More unpaired electrons mean a higher potential magnetic moment, calculated through physical quantities known as Bohr magnetons.

The Bohr magneton is a physical constant and a unit to measure the magnetic moment of an electron caused by its spin and orbital motion. It helps quantify the magnetic properties of ions. Since the number of unpaired electrons influences the magnetic moment, it is represented in Bohr magnetons, \(\mu_B\). The magnetic moment \(\mu\) of an ion can be calculated using the formula: \[ \mu = \sqrt{n(n+2)} \]where \(n\) is the number of unpaired electrons. Here's how it applies:

• For \(\mathrm{Cu}^{2+},\) \(\mu = \approx 1.73\ \mu_B\)
• For \(\mathrm{Ti}^{3+},\) \(\mu = \approx 1.73\ \mu_B\)
• For \(\mathrm{Ni}^{2+},\) \(\mu = \approx 2.83\ \mu_B\)
• And for \(\mathrm{Mn}^{2+},\) \(\mu = \approx 5.92\ \mu_B\)

\(\mathrm{Mn}^{2+}\) exhibits the highest magnetic moment due to its high number of unpaired electrons.

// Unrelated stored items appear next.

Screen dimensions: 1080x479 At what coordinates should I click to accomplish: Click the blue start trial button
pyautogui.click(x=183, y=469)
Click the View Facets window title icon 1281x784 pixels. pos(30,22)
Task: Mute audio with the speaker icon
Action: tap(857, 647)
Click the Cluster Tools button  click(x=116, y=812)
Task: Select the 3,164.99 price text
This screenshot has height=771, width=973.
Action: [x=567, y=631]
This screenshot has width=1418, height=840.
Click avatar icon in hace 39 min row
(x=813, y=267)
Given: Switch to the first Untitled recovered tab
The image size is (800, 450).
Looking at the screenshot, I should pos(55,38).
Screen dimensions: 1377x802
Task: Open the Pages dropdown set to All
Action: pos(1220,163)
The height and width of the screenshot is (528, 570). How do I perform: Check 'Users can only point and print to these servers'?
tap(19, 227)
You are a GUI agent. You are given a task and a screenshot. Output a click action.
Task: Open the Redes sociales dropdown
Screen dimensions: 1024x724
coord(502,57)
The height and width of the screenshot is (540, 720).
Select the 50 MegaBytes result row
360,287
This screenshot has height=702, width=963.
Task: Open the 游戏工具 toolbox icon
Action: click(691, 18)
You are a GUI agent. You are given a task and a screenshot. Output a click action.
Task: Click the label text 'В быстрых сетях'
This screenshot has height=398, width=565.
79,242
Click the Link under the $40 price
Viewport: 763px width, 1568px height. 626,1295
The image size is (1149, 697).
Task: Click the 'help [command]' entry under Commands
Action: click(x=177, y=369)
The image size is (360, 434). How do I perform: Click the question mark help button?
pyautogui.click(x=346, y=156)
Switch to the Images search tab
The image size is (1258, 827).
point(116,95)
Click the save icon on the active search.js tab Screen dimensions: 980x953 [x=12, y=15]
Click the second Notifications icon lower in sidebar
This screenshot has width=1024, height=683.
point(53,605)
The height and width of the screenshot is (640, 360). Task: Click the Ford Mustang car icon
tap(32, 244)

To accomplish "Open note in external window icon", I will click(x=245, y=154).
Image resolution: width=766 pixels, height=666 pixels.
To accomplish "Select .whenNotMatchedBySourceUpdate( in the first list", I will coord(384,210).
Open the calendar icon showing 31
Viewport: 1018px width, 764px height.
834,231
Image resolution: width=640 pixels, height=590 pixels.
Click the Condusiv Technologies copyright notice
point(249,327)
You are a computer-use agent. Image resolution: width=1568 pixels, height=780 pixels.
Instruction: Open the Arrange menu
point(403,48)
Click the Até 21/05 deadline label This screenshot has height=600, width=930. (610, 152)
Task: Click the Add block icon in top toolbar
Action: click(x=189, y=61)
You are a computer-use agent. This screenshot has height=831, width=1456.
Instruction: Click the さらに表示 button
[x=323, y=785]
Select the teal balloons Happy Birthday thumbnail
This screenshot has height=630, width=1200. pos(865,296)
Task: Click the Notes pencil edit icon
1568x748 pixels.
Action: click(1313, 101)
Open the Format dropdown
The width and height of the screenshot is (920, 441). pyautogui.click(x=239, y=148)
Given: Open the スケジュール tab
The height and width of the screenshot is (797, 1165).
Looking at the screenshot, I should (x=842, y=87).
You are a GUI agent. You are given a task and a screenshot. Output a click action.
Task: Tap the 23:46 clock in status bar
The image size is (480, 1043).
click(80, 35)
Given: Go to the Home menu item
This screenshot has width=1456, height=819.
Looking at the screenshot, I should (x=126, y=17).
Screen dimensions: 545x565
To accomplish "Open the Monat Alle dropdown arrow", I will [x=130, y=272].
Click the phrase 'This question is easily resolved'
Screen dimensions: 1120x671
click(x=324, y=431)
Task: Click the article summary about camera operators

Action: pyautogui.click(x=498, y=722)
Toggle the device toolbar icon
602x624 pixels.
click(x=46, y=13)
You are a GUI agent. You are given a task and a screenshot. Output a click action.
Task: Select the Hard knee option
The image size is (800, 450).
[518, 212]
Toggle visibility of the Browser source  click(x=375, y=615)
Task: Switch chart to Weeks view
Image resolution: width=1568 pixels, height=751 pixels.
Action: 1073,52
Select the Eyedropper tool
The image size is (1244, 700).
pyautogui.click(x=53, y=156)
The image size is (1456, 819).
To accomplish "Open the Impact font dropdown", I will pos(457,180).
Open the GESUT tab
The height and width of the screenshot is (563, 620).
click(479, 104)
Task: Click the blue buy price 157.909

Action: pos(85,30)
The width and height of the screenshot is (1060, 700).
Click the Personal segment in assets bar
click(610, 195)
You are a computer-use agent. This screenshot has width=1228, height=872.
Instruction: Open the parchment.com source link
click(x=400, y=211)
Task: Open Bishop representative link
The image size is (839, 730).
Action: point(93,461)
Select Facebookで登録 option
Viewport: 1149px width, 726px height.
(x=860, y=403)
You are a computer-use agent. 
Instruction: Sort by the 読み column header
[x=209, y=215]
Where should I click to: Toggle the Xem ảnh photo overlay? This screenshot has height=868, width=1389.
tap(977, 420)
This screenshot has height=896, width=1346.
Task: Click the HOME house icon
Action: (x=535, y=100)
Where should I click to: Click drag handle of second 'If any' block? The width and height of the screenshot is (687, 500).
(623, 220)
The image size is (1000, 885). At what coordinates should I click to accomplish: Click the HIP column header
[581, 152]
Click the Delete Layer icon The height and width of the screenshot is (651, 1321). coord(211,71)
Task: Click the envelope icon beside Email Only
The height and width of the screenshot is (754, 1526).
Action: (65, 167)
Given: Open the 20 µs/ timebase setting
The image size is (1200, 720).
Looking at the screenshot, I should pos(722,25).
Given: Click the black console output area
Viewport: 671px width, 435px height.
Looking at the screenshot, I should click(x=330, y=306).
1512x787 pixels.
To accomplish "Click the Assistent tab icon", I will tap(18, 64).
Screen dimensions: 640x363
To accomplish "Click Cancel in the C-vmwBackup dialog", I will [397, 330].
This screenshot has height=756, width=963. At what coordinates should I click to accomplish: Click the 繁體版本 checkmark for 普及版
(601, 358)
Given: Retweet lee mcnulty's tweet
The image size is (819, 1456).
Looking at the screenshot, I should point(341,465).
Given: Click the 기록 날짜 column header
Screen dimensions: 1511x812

Magnetic properties of ions are determined by the presence of unpaired electrons and are quantified in Bohr magnetons. These properties are important in understanding the behavior of materials in a magnetic field:

• \(\mathrm{Cu}^{2+}\) and \(\mathrm{Ti}^{3+}\), each with one unpaired electron, display weak paramagnetism.
• \(\mathrm{Ni}^{2+}\) with two unpaired electrons is more paramagnetic since its magnetic moment is larger.
• Manganese ion \(\mathrm{Mn}^{2+}\), which has five unpaired electrons, shows strong paramagnetism, due to its significantly higher magnetic moment.

Knowing these properties is essential for predicting how a material will react in the presence of a magnetic field, which is vital in various applications like electronic devices and MRI technology.